Who Says You’re Fat?
It’s not a bad way to sell books either. The week of August 8, three of the top ten books on the Publisher’s Weekly hardcover bestsellers list address weight loss.
Magazine racks are a flesh market: Fitness, Shape, Men’s Health, Health, Men’s Fitness, Women’s Health, all screaming A BIKINI BODY NOW!…FLATTER BELLY, THINNER THIGHS…and MELT 1,200 CALORIES TODAY.
We can’t get enough of the stuff.
A lot of what we read is the same information rearranged over and over. Eat less, exercise more. Fruits and vegetables good, saturated fats bad. And yet we keep reading and watching and fretting, as if one day we will open one of these magazines and find the magical formula that will keep us trim, taut, and healthy with minimal effort.
Not only that, but my morning paper today included two items about female celebrities and their weight: Jennifer Hudson said she’s prouder or her weight loss than her Oscar, and that, “I didn’t even know I was considered plus-sized until I came to Hollywood.” And Anne Hathaway said that to maintain a newly toned and taut bod, “I’m living on kale and dust.”
What is with us? Why is that interesting? Why are we so coo-coo about weight?
And we turn to the same people that convinced us we’re all fat, to tell us how to not be fat. Coo-coo.
The researchers were interested in fat stigma and how messages from women’s social circle might cause women to feel stigmatized about their size.
They interviewed 112 women ages 18-45, and 823 people in their families and social networks. They measured the degree to which the women felt stigmatized about their weight, and they asked the women “Do you think (so-and-so) thinks you should lose weight?” Members of the social network were asked if they thought the women should lose weight.
The researchers expected to find ways that friends and family made women feel bad about their weight. Instead, they found friends and family were less likely to say that the woman needed to lose weight than the woman herself predicted.
“We found that women generally missed the mark when estimating what their friends and family thought about their weight,” said Daniel J. Hruschka, co-author of the study.
“Women were a bit more attuned to the views of close friends and family, but even then, they generally perceived the judgments of others inaccurately.”

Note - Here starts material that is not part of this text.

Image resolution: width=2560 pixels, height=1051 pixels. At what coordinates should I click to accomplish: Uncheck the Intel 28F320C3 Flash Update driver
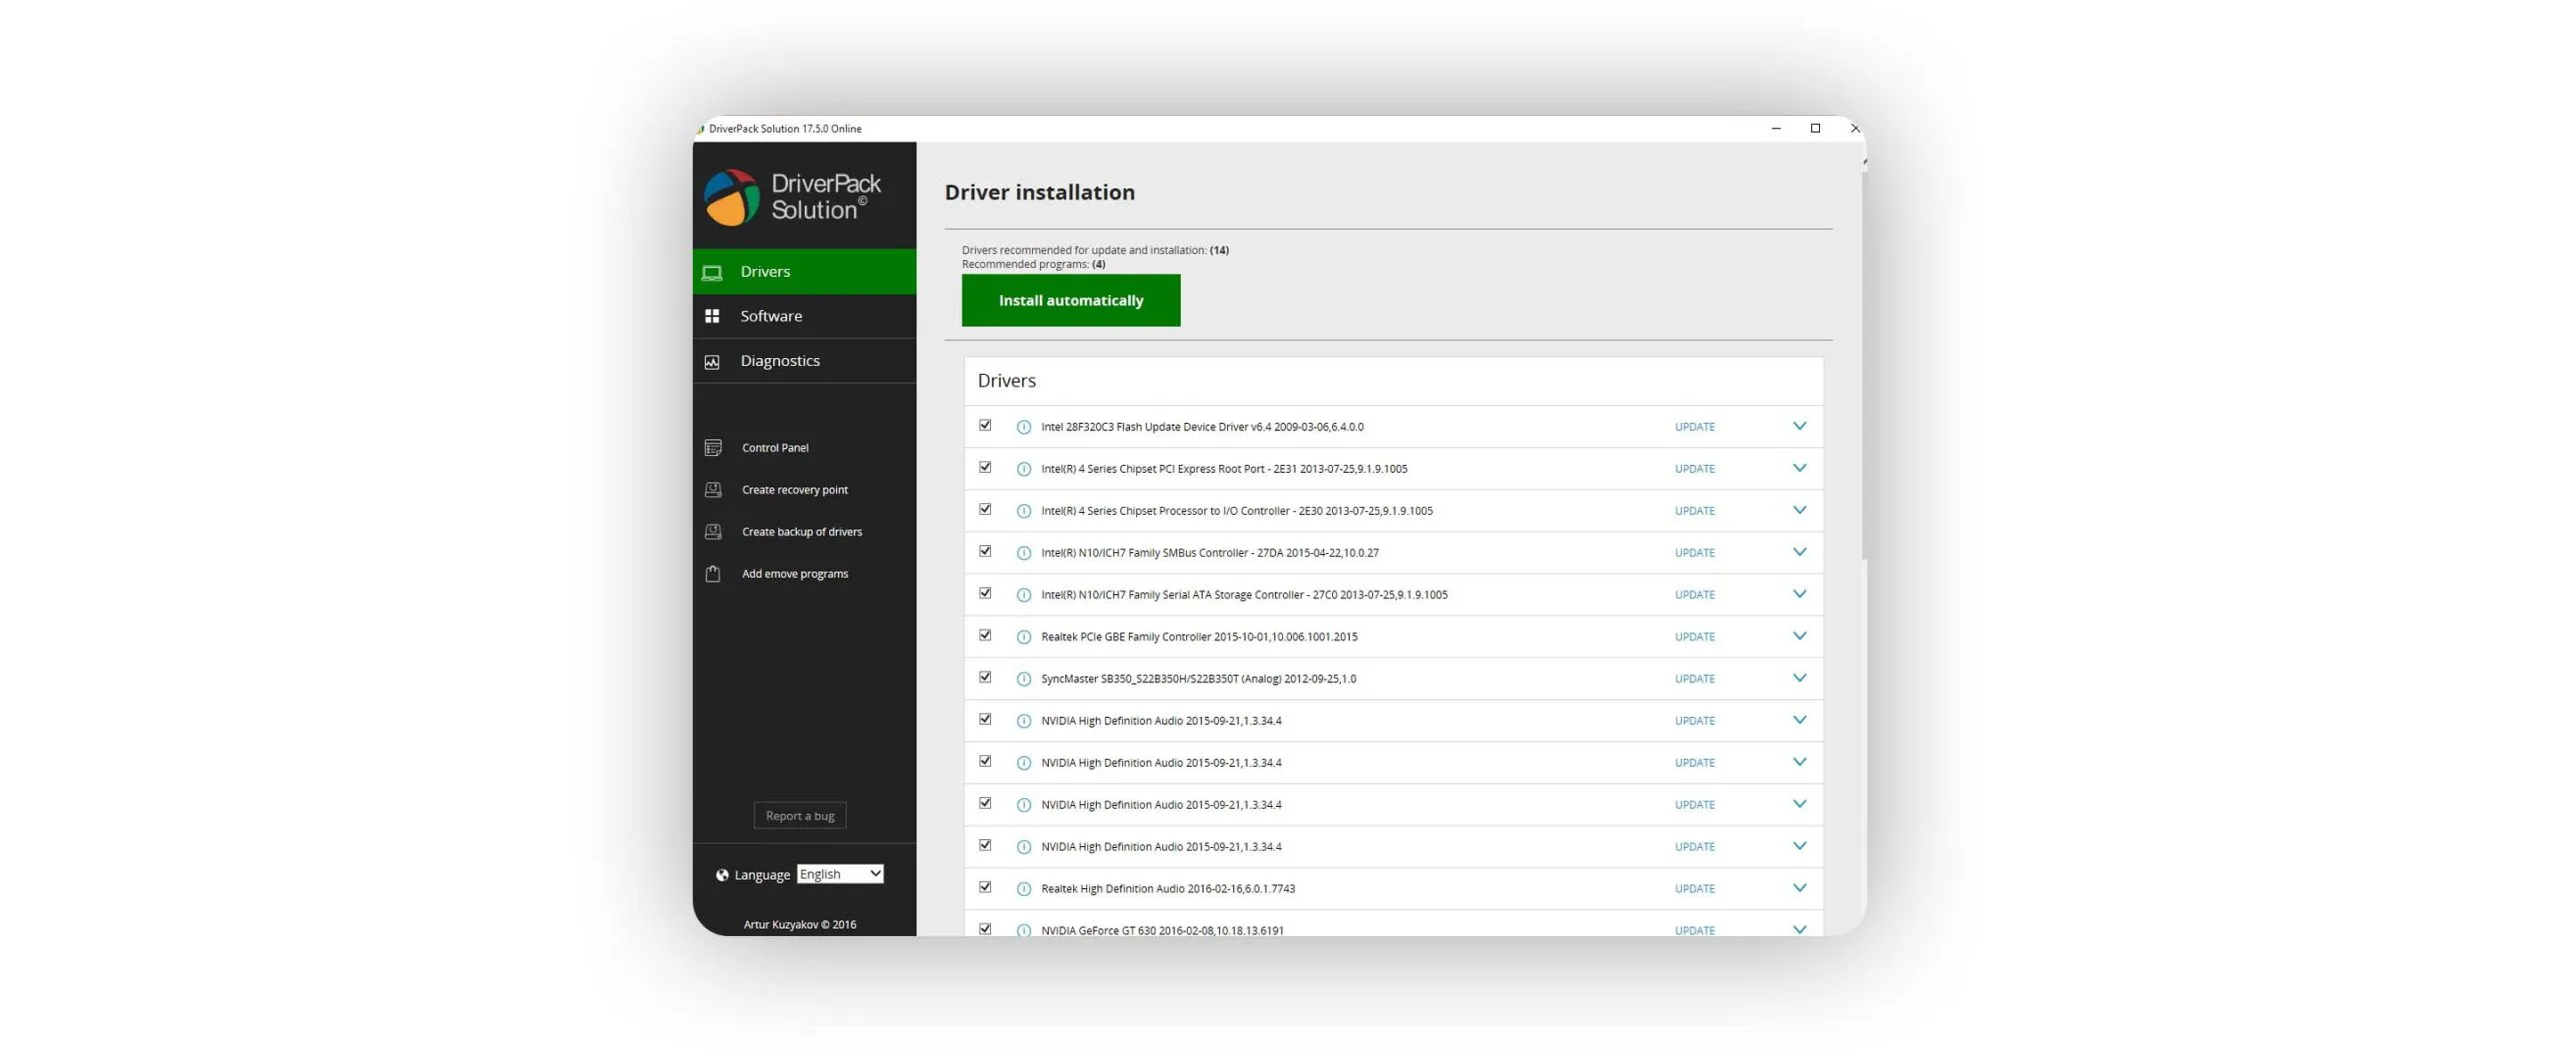click(985, 425)
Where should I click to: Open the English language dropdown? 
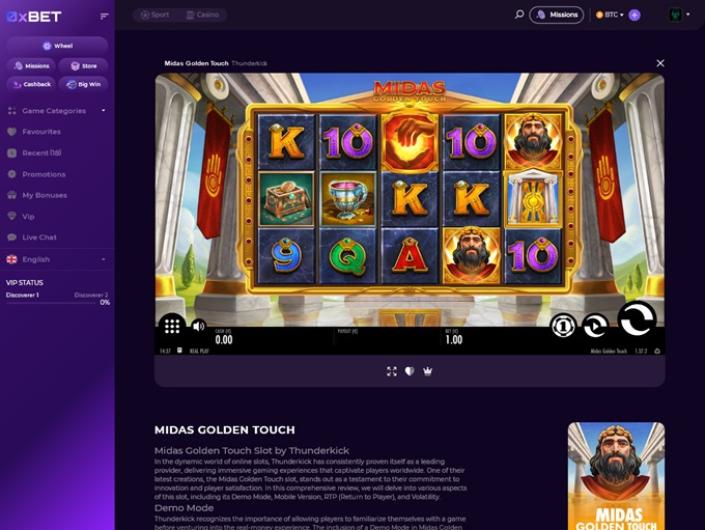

But the women in the study felt stigmatized about their weight despite the fact that people in their lives think they look just fine. The researchers speculate that media messages about the body override the messages women get from friends and family.
I’m increasingly convinced that we have completely disconnected from anything resembling reality when it comes to body image.
I wrote about this once before, in a post titled “Am I Fat, Who the Hell Knows?” Research cited in that post would seem to contradict this new study; it found that obese people often don’t lose weight because they don’t think they need to. I’ll let the researchers arm wrestle over all those seemingly contradictory findings. I’m sticking to my theory that it’s all about our sad and somewhat bizarre disconnect from the reality of our bodies.
What is obese? What is skinny? At what magic number must I move from the Missy to the Women’s department? Why is this size 10 smaller than that size 10? Can I really have flat abs in 10 days? Is that a big butt or a bodacious booty? Are those real?
We’re so confused. And for some reason, we have chosen to live in an alternate universe that tells us we’re fat and makes us feel bad.
Being fit is great and can be fun. I’m all for it. And eating right is wise and can be delicious. At this point, we all know that, and we know how to do what we need to do. Anyone who doesn’t know is willfully not paying attention.
But why are we so endlessly fascinated by fat or not fat? What good is the obsession doing us? And why are we letting the media move into our brains?
Stop. Get back into the real world. Stand in front of a mirror. Look at yourself. Even the parts you don’t like. Are they really that bad? Look at the parts you like. Aren’t they nice? Listen to what loved ones say. Look at how they look at you. Do they show any signs of wanting to throw up at the size of your thighs? I didn’t think so.
Now, go make the best of what you got. Have fun. Think about other stuff. Stop obsessing. It’s boring and counterproductive. If you’re still worried about your weight, check out this earlier post, about research which found that women who learned ways develop better body image lost more weight than women who relied on diet and exercise alone. Makes sense: Why would you learn to take care of a body you dislike?
I’ve considered putting a moratorium on weight-loss posts on this blog, but probably won’t because I’m not above pandering. But as soon as you stop reading them, I’ll stop writing them.